December 11th – According to comprehensive British media news, on the 10th local time, British Prime Minister Johnson said that Britain was “very likely” to leave the EU without a deal, and said that “now is the time” to prepare enterprises and individuals for a no-deal Brexit.
On the 10th, Johnson reportedly said that Britain was “very likely” unable to reach a Brexit trade agreement with the EU, so the United Kingdom should be prepared to leave the EU single market without an agreement.
He said that the EU’s current proposal is unacceptable, because Britain cannot be treated like its twin brother.
“It’s kind of like a twin, the UK is one of the twins, the EU is the other, and if the EU decides to cut its hair, then the UK will have to cut it or face punishment,” he said. “Obviously this is not a wise way to move forward.” He believes that this is a way to lock Britain on the EU regulatory track.
Johnson also said that Britain should be ready to reach an agreement with the European Union similar to that between it and Australia “based on the pure principles of global free trade”. That is to say, Britain and Europe will trade in accordance with the terms of the World Trade Organization (WTO), and tariffs must be set in accordance with WTO regulations, which may cause a sharp rise in commodity prices.
According to the report, on the 10th, after a three-hour summit with European Commission President von der Leyen, but failed to bridge the major differences between the two sides, Johnson said he was ready to “go an extra step” and personally fly to Paris or Berlin for face-to-face talks with EU leaders.
According to previous reports, on December 8, the European Union and the United Kingdom reached an agreement in principle on the implementation of the “Brexit” agreement on the remaining issues, especially with regard to the border between Ireland and Northern Ireland. Due to major differences on fair competition environment, compliance management and fisheries issues, the negotiation of trade agreements between the two sides has continued to be deadlocked.

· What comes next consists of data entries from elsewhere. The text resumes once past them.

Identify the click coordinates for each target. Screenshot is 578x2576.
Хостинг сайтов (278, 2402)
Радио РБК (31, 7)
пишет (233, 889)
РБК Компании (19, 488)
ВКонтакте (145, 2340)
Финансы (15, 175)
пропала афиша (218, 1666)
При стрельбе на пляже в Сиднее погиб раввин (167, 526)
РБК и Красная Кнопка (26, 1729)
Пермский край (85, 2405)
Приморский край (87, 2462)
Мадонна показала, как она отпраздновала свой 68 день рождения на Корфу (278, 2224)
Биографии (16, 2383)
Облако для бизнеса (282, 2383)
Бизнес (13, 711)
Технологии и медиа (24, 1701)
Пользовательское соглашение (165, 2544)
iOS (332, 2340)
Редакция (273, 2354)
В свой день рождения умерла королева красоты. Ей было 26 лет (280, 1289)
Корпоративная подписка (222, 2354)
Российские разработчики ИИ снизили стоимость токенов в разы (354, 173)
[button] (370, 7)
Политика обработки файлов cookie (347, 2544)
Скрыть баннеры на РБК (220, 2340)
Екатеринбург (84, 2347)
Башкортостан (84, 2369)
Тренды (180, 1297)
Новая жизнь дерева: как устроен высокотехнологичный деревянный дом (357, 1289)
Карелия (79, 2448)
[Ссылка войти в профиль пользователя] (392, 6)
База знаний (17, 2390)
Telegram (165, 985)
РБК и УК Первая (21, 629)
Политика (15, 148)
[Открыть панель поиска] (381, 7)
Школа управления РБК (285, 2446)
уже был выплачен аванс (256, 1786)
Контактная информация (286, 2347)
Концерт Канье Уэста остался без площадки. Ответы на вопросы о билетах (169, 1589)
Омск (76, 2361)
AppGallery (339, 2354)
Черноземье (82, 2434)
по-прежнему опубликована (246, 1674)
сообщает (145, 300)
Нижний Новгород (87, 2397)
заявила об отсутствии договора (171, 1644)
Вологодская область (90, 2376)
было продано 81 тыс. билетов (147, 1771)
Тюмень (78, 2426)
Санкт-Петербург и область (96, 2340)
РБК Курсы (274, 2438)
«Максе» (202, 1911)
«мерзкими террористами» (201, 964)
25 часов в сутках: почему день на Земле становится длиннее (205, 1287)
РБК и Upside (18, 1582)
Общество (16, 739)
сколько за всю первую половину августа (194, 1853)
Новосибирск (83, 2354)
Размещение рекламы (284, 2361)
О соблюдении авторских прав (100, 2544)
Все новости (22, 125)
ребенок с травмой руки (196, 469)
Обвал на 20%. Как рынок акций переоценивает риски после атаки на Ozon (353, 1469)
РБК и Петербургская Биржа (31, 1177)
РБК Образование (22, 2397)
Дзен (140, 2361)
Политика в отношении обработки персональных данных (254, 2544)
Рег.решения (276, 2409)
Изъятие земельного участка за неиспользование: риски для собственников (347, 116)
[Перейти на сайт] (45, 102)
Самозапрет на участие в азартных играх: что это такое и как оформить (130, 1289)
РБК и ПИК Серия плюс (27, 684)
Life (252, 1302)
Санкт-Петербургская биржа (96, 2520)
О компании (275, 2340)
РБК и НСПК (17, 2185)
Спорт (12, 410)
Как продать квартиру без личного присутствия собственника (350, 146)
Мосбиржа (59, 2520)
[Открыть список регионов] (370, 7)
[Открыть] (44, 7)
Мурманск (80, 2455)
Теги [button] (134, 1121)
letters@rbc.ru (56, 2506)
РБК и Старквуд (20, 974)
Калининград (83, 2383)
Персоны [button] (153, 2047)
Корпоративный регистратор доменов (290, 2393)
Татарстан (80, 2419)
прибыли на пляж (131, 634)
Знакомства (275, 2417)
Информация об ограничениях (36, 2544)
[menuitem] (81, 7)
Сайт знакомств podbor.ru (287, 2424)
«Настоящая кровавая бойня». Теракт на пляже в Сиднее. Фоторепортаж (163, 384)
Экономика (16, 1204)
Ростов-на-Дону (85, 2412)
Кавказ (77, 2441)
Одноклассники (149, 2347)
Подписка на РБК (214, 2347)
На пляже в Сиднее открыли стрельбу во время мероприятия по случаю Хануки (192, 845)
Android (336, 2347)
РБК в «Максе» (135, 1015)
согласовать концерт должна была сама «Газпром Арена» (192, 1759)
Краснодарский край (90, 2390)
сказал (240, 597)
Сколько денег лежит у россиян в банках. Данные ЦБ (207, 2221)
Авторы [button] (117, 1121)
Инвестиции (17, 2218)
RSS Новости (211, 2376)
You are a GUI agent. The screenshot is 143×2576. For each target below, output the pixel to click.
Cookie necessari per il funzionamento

The UK officially “Brexit” on January 31, 2020, followed by an 11-month transition period. In March, the two sides launched negotiations on future relations with a trade agreement at the core, looking forward to reaching an agreement during the transition period. In the absence of an agreement, the trade between the two sides will return to the framework of the World Trade Organization from 2021 and reimplement arrangements such as border inspection and tariffs.